A new study, published today in the Proceedings of the National Academy of Sciences and involving an international team of researchers from Germany, Argentina, and the Netherlands, as well as from McGill University, puts these forest-dependent people on the map for the first time. By systematically using high-resolution satellite images, the team digitized individual homesteads of forest-dependent people across the Chaco and found that close to 20 per cent of these homesteads had disappeared over the period between 1985-2015.
The effects of expanding agribusiness
“We found that in 1985 there were about 28,000 homesteads spread across almost half of the Chaco forests,” says Dr. Christian Levers, Assistant Professor at VU Amsterdam and lead-author of the study. “By looking at images from the past 30 years we found that more than 5,000 homesteads have disappeared since then. And an even larger number of homesteads have lost the forests on which they depend due to encroaching agribusiness.”
Forest-dependent people use the forests surrounding their homesteads for firewood and timber, livestock grazing, subsistence hunting, or collecting honey. But homestead numbers have been dropping as advancing agribusiness reduces the size of the forests on which they depend, and large-scale farmers erect fences that limit people’s access to the forests that remain standing.
“Mapping where forest-dependent people live and how deforestation affects them is a first and much-needed step towards more adequately representing them in land-use planning and policy discussions,” says Yann le Polain de Waroux, one of the study’s co-authors and an Assistant Professor of Geography at McGill University.
Global consumption patterns
Deforestation in the Gran Chaco is related mainly to beef and soybean production for international markets, including those in Europe and North America.
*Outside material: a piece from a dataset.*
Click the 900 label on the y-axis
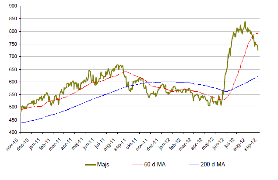 click(x=13, y=6)
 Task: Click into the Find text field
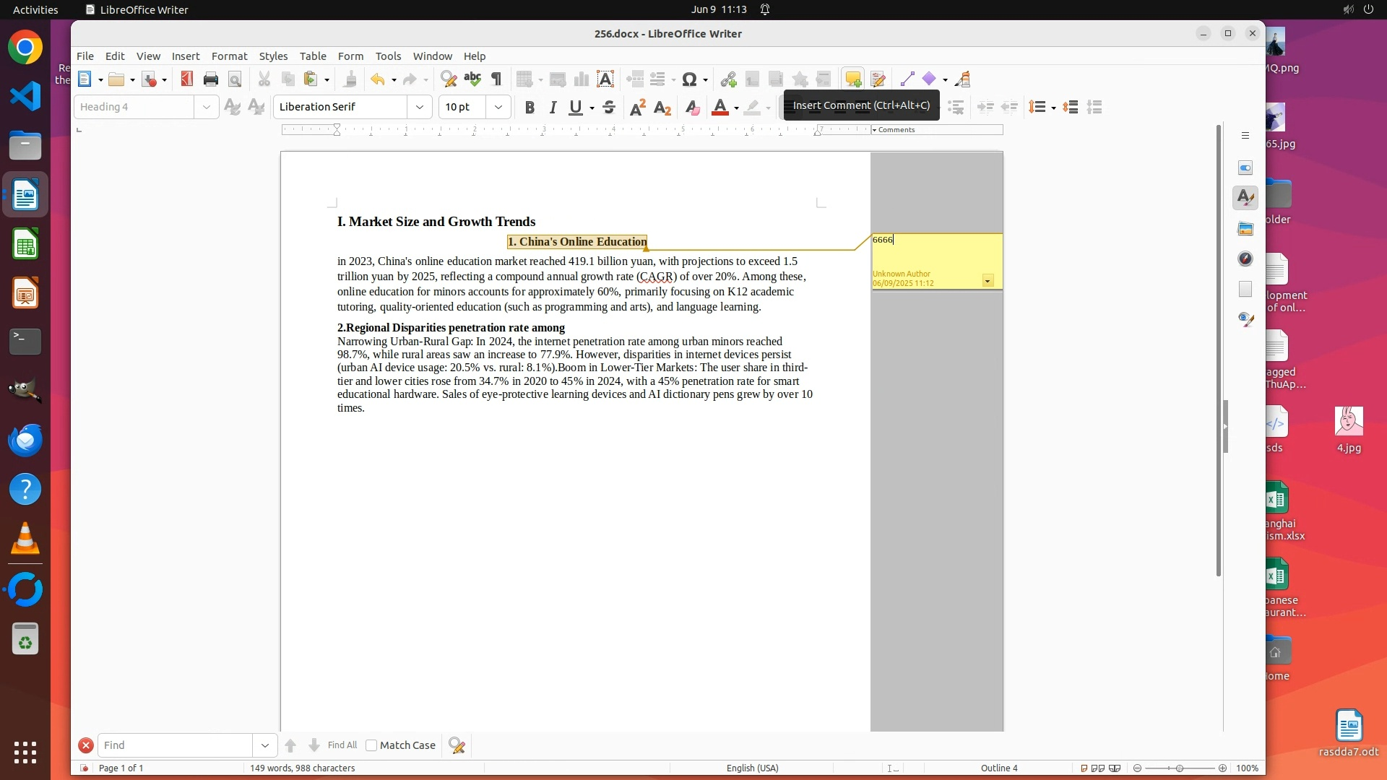coord(176,745)
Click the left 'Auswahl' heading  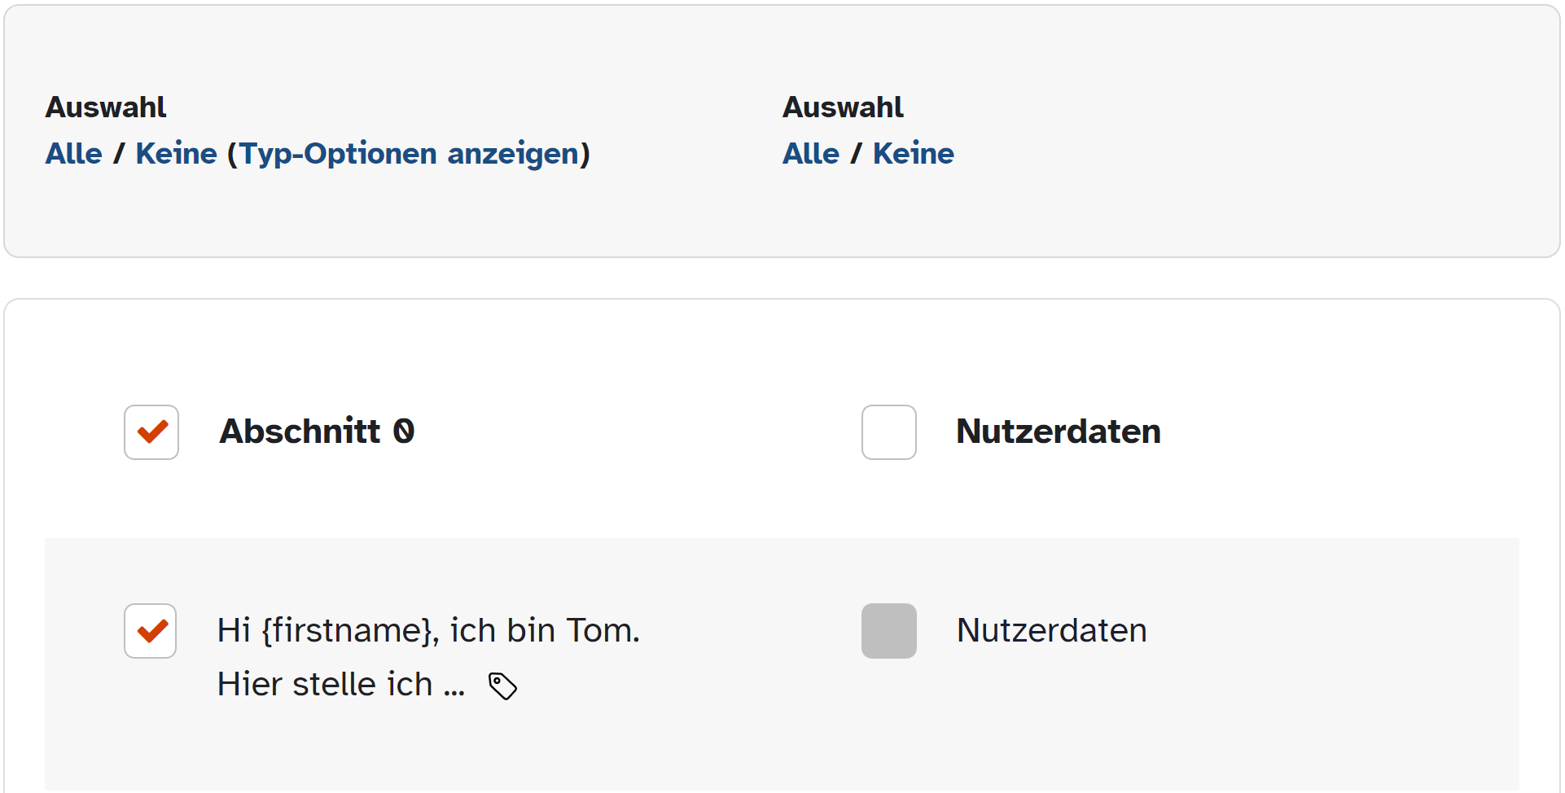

The study found that the homesteads that disappeared were mainly located where agribusiness has expanded most dramatically.
“This research clearly shows how our consumption impacts forest-dependent people around the world, people who are vulnerable and poor,” says Dr. Alfredo Romero-Muñoz, a researcher at Humboldt University Berlin and co-author of the study. “Agriculture is expanding into many tropical dry forests around the world, and we urgently need to consider not only the impacts on biodiversity and the global climate, but also the huge impacts it has on forest-dependent people.”
A key finding of the study is that deforestation leads to the increasing ecological marginalization of forest-dependent people. “What we mean here is that local people experience a massive erosion of the basis of their livelihoods as the forest is converted,” explains Prof. Tobias Kuemmerle from Humboldt-University Berlin and a senior author on the study. “We also found that those homesteads that persist or have emerged are often in places that are not very suitable for agriculture, which is another form of marginalization.”
The researchers believe that mapping forest-dependent people is a much-needed first step towards better considering them in future sustainability planning.